Is Link doing enough with Woodford investors still in limbo?

‘Arguably they [Link] should have taken more time selling some of the earlier holdings’

Neil Woodford

With almost £124m still trapped in the Woodford Equity Income fund, now LF Equity Income fund, investors have been told they will have to wait until at least 2022 for their money back.

So far, £2.54bn has been returned to shareholders through four capital distributions, and while unquoted assets take longer to sell, the industry has started to question whether Link Fund Solutions has really done enough to achieve the best price for investors on assets sold.

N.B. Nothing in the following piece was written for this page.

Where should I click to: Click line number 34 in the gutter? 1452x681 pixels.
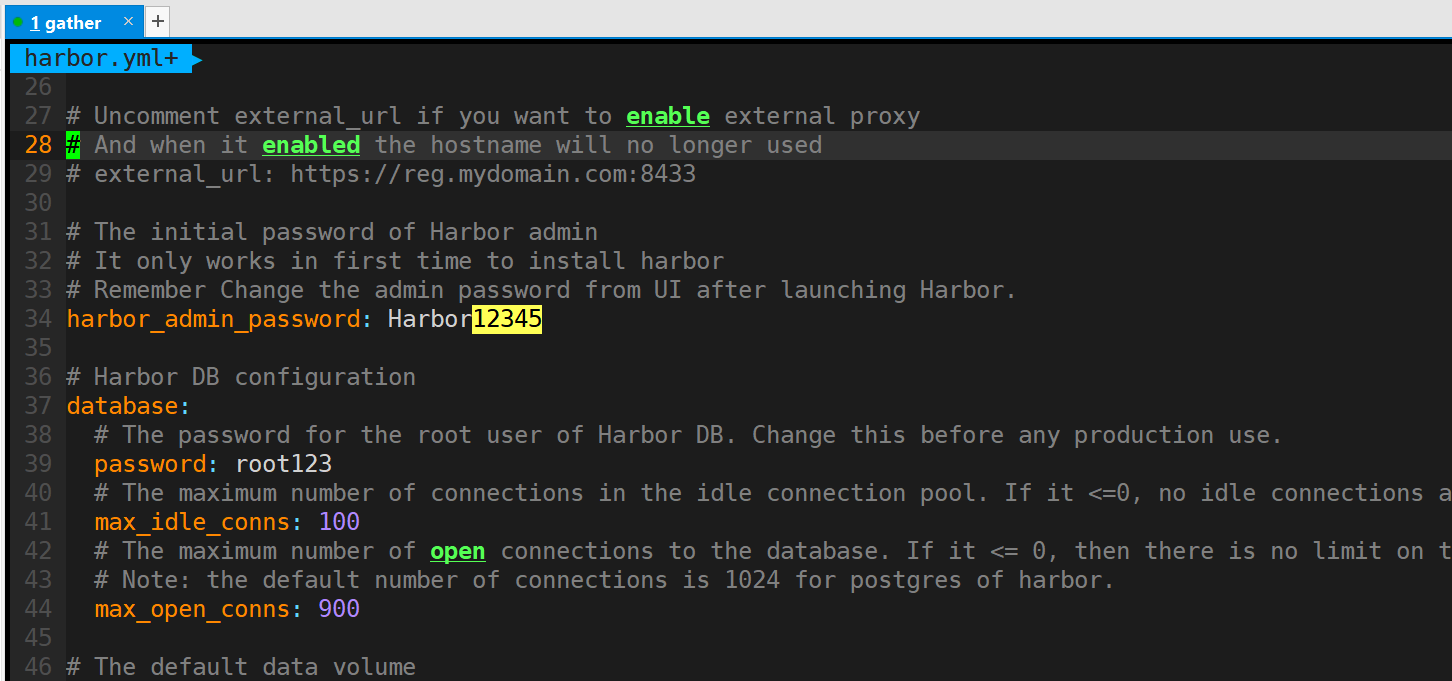[37, 318]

“It isn’t that easy selling unquoted investments, it takes as long as it takes unless you are prepared to accept a knock-down price,” explains Fairview Investing director Ben Yearsley. “Arguably they should have taken more time selling some of the earlier holdings looking at some of the prices achieved for those same businesses after.”

Taking a hit

In June last year, for example, Link sold eight stocks to Acacia which days later sold out of some of them completely, netting just over £750,000 in profit.

This also brought into question the significant fees that had been paid to third parties to assist in realising the assets of the fund. In the eight months after the fund began being wound up, £16m was handed over to third party brokers in fees – £11m of which was paid to Blackrock and £3.2m to PJT Partners.

In the most recent financial statement, the fees have dropped to near zero with little movement on the funds remaining assets.

Recent realised assets

In the past 12 months, the authorised corporate director (ACD) has provided a return of £282.63m of capital to investors, the majority of which came from the completion of the Acacia transaction for the sale of 18 assets that realised a total of £219.4m.

It has also sold Kymab, which was originally part of the Acacia transaction, for £4.5m; Schroder UK Public Private Trust for £12.23m; Purplebricks for £20.17m; and Cambridge Innovation Capital for £3.36m.

Included in the remaining holdings is US basalt fibre production company, Mafic, which Link has invested a further £710,000 into as a way of “preserving capital value”.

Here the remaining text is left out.